British Army officer (1911–1990)

Lieutenant Colonel Duncan Maclachlan Carter-Campbell of Possil (8th of Possil), (5 December 1911 – January 1990) was a senior British Army officer during the 1950s.

==Military career==
Duncan Carter-Campbell was born on 5 December 1911 in Malta, the son of Major General George Carter-Campbell and Frances Elizabeth Ward. He was educated at Malvern College, Worcestershire. He then entered Royal Military College, Sandhurst in 1930, and subsequently was commissioned into the Cameronians (Scottish Rifles) in 1932.

Campbell served with the regiment in India in 1937-38 and was promoted to the rank of captain in January 1940 and major in November 1941.

In July 1943 Campbell was appointed second-in-command of the 12th Battalion and on its disbandment was posted to the 1st Battalion in Italy and fought at the battles of Anzio and Monte Cassino. On 14 August 1944 he was promoted to command the 1st Battalion where he fought in Nuremberg, Germany in 1945.

As a Staff Officer, Campbell was then posted to the British Middle East Land Forces to support operations in Palestine/Transjordan between 1945 and 1947.

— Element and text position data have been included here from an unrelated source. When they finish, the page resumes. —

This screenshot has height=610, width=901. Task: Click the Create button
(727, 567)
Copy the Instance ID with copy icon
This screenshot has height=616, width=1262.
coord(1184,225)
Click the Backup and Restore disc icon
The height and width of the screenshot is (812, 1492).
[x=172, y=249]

At the end of the Second World War he served with the British Army of the Rhine from 1947 to 1948 under occupied Germany. In 1952 he went on to command the Cameronians 1st Battalion and, for services in Malaysia, was Mentioned in Despatches on 21 October 1952. He also served in Bahrain and Trucial Oman.

In 1958 Campbell became secretary to the General Officer Commanding-in-Chief of Scottish Command and Governor of Edinburgh Castle, Lieutenant-General Sir George Collingwood. He was the Director Royal Edinburgh Military Tattoo before retiring in 1962.

Campbell was married to Margaret Elliot Davidson and had five children. He died in Dumfriesshire, Scotland, in January 1990. He, his wife and two of their children are buried in the churchyard at Kirkpatrick Irongray Church, Kirkcudbrightshire.